Stored items from a collection:
-- Opening Marker --
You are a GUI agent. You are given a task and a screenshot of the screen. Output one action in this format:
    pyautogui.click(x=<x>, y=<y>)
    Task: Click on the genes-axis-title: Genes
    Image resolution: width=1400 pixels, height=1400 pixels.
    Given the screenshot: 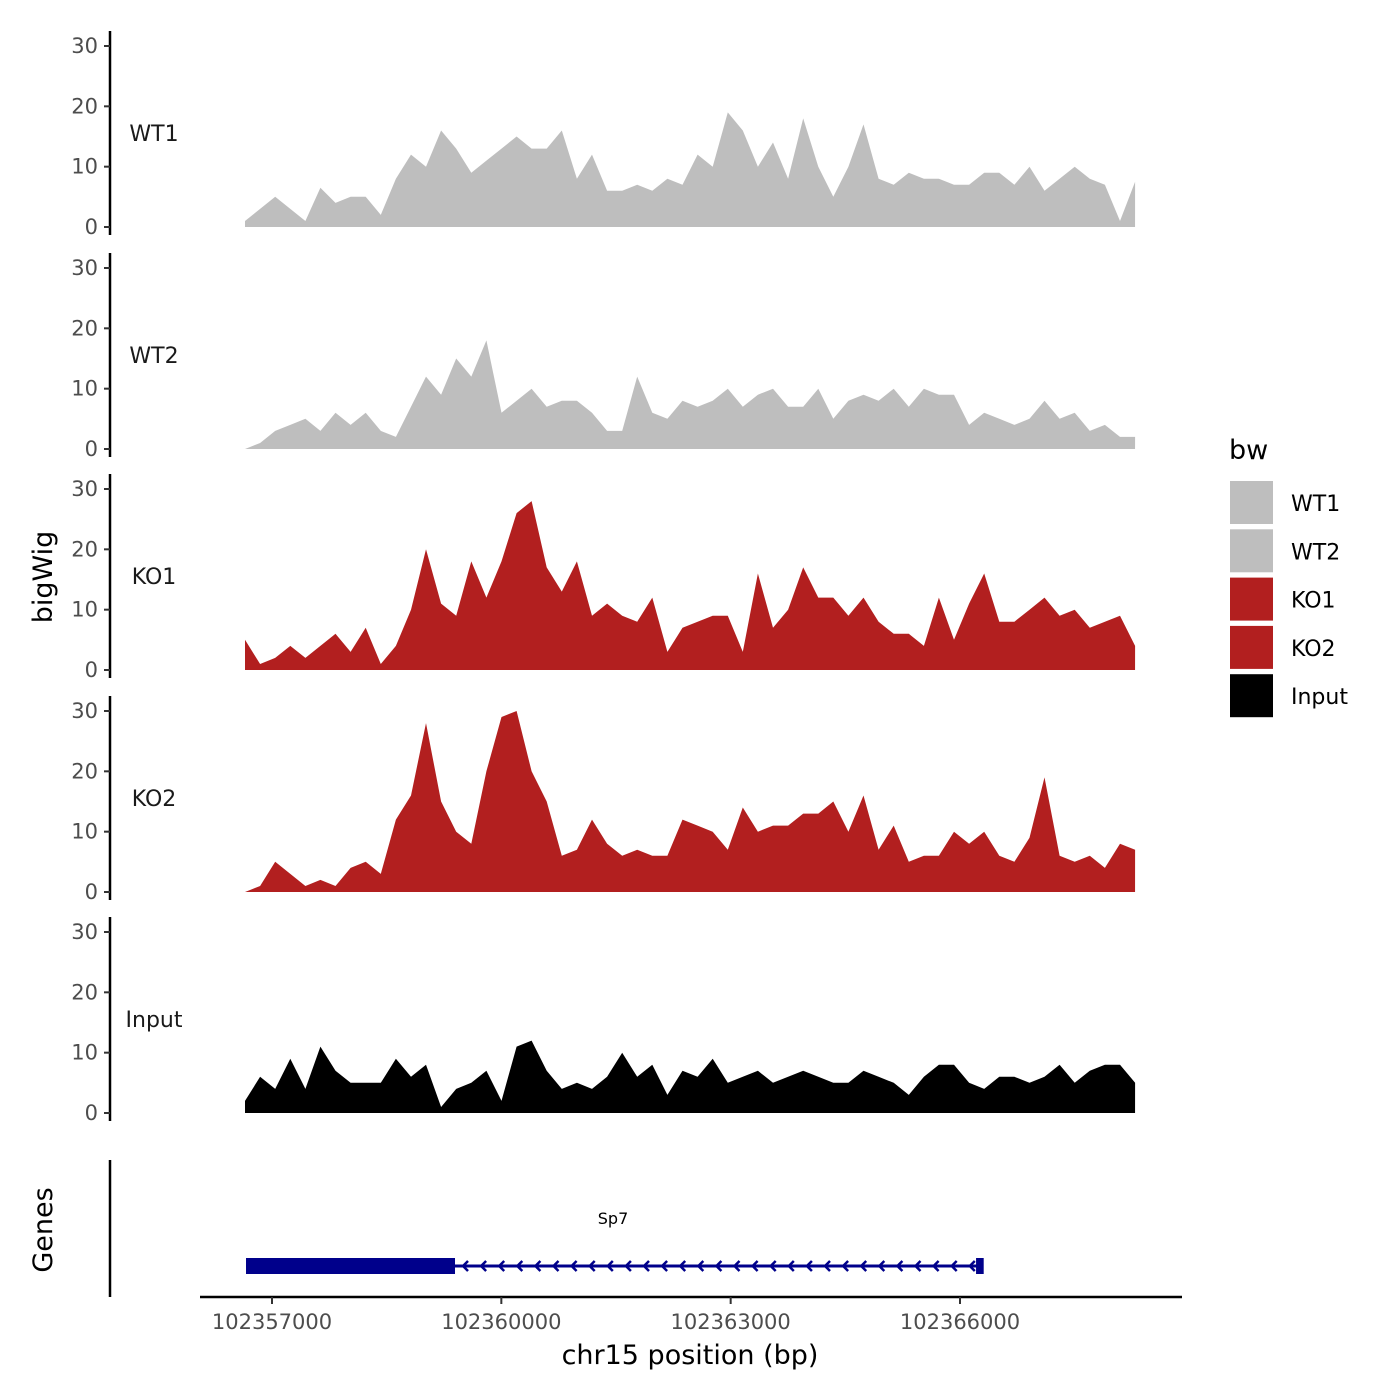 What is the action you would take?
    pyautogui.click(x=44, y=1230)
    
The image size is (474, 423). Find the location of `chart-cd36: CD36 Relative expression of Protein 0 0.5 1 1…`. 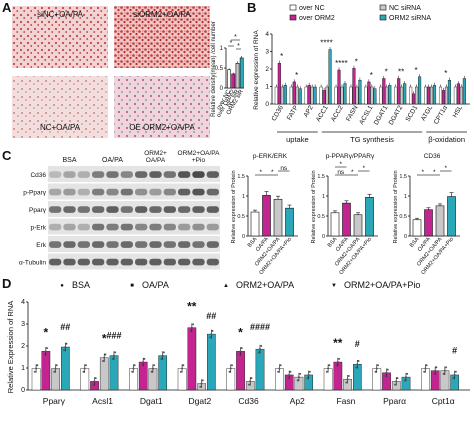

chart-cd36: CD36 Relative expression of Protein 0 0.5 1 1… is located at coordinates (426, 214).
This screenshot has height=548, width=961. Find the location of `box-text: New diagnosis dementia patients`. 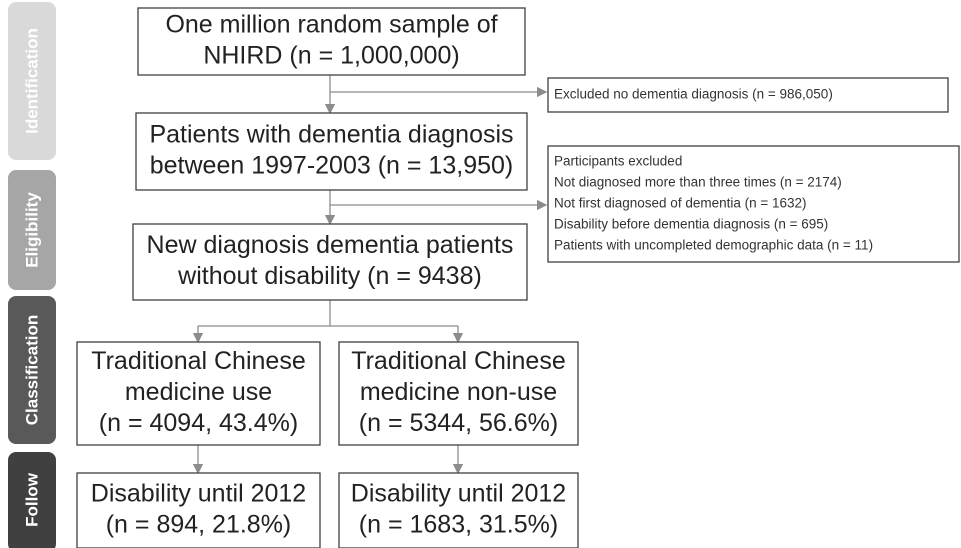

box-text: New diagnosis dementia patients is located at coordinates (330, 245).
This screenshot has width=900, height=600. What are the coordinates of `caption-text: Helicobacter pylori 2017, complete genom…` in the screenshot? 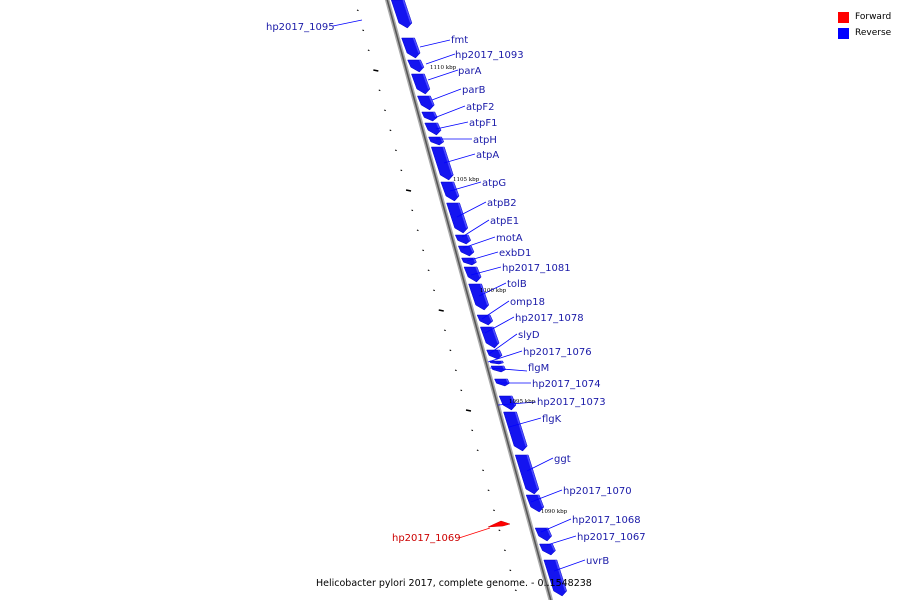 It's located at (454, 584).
-- Closing Marker --
» What to work on:
Copy the entries word for word. Start at the first line and end with the line containing "Image resolution: width=1400".

» Solution for this task:
You are a GUI agent. You are given a task and a screenshot of the screen. Output one action in this format:
    pyautogui.click(x=<x>, y=<y>)
    Task: Click on the genes-axis-title: Genes
    Image resolution: width=1400 pixels, height=1400 pixels.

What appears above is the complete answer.